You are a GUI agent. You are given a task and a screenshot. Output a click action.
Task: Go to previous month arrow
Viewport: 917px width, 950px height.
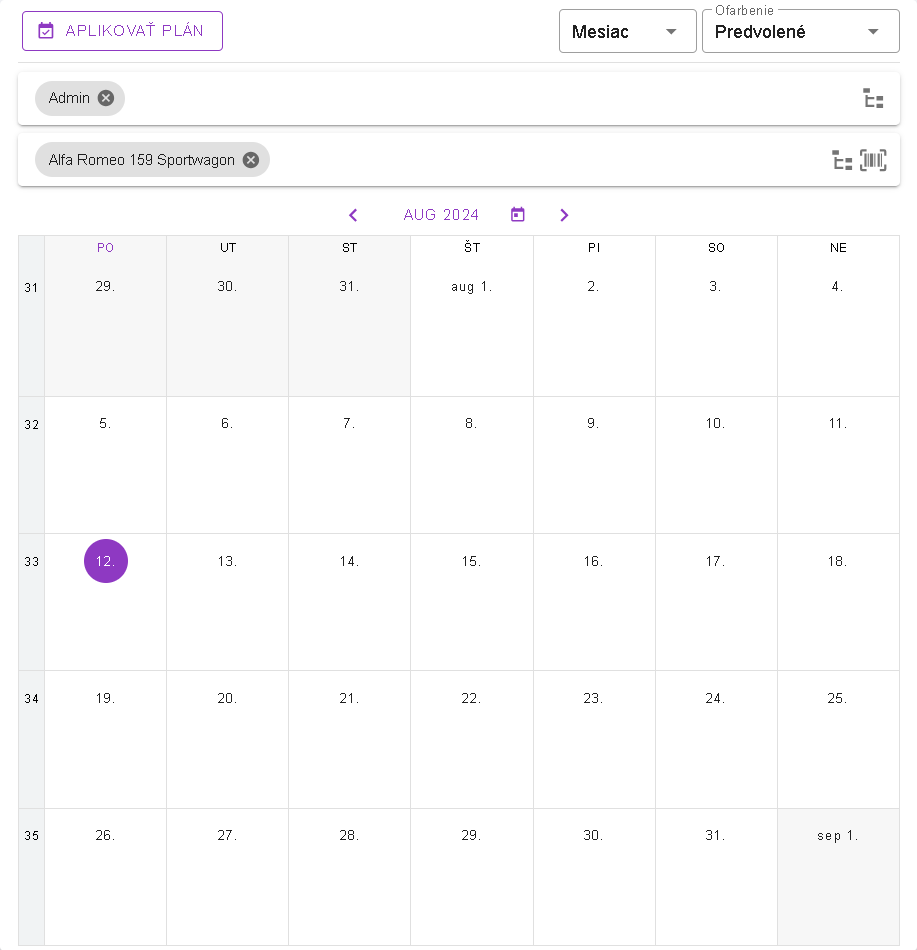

··········

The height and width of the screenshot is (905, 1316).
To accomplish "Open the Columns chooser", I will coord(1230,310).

··········

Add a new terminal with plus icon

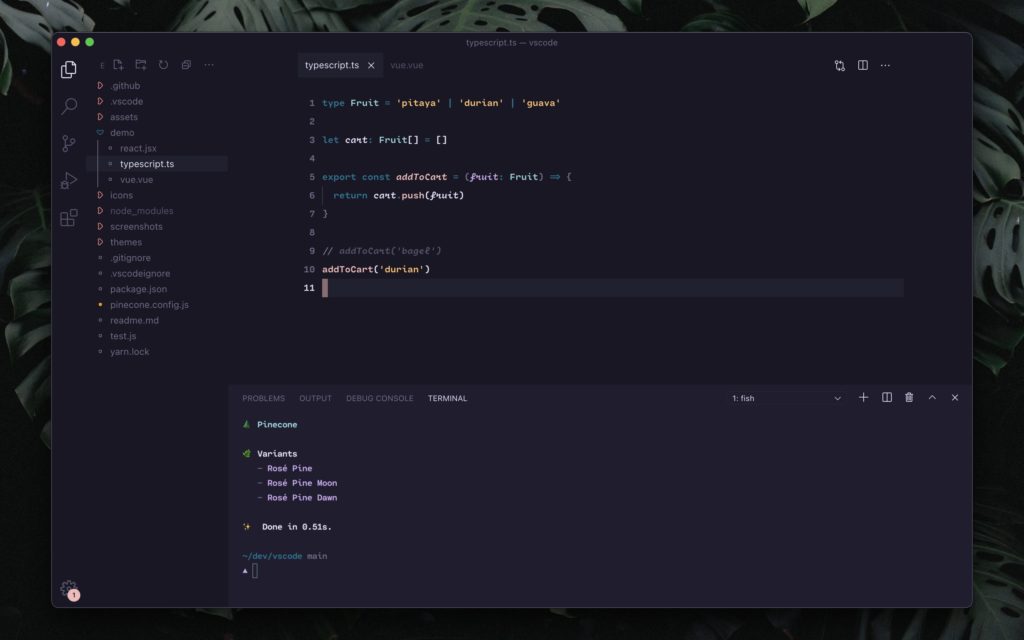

··········

#### Work required
I need each line of the entries that holds the string "height" located and copied.

#### Task result
Viewport: 917px width, 950px height.
The height and width of the screenshot is (905, 1316).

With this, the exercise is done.